Niger suspends decision to deport Arabs to Chad
Oct 27, 2006 (NIAMEY) — Niger’s cabinet on Friday suspended a decision to deport thousands of Mahamid Arabs back to Chad after neighbouring countries intervened to request a halt, the communications minister said.
The West African government had announced on Tuesday it would expel the nomadic Arabs, who sought refuge in Niger from drought and warfare in Chad during the 1980s, but the decision provoked alarm among the country’s broader Arab community.
“The government has decided to suspend the operation,” Communication Minister Oumarou Hadari told Reuters after a cabinet meeting. “There was intervention by certain neighbouring friendly countries.”
Hundreds of thousands of Nigeriens live in other states throughout the region, many in Arab-controlled countries such as Algeria, Libya or Sudan.
Nigerien President Mamadou Tandja’s government has said the operation was purely to tackle illegal immigration and it denied that Arabs were being ethnically targeted.
The government estimate only around 3,000 Mahamid Arabs live without residence papers in Niger.

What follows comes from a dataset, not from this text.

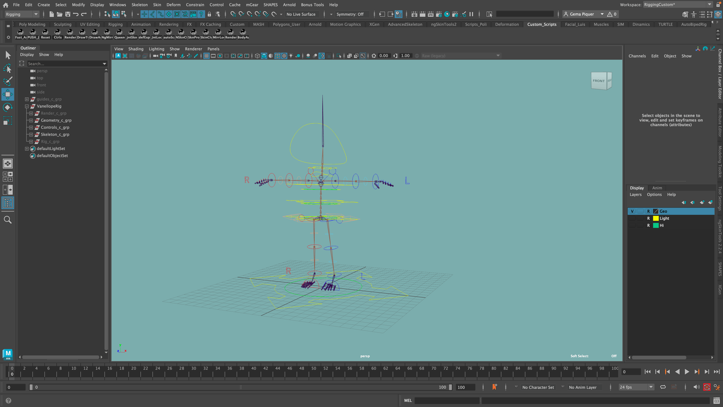Click the search magnifier icon in sidebar

click(8, 220)
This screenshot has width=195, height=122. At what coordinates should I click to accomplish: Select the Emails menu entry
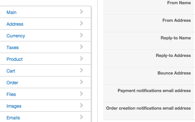point(13,118)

But community leaders say the nomads numbers tens of thousands and local government officials put the figure are high as 150,000.
Niger accuses the Mahamid Arabs of possessing illegal firearms and of posing a threat to the security of local communities.
It says their camels have been draining water supplies — a serious cause of tension as the arid Sahel suffers its worst drought on record, leading to conflict between pastoralists and farmers for scarce resources.
Hadari said the government in Niamey had sent a delegation to the southeast region of Diffa on Friday to meet leaders of the Mahamid community.
In recent days, security forces carried out house-to-house searches and scoured the scrubland for nomads without proper identity papers, who were taken to the town of Kabelewa near the Chadian border to be deported, military sources said.
The expulsion of the Arabs back to Chad had been due to begin next week, the sources said.
Political analysts had warned the expulsions could have a destabilising effect on Chad, which is fighting a long-standing insurgency in its east which flared again this week.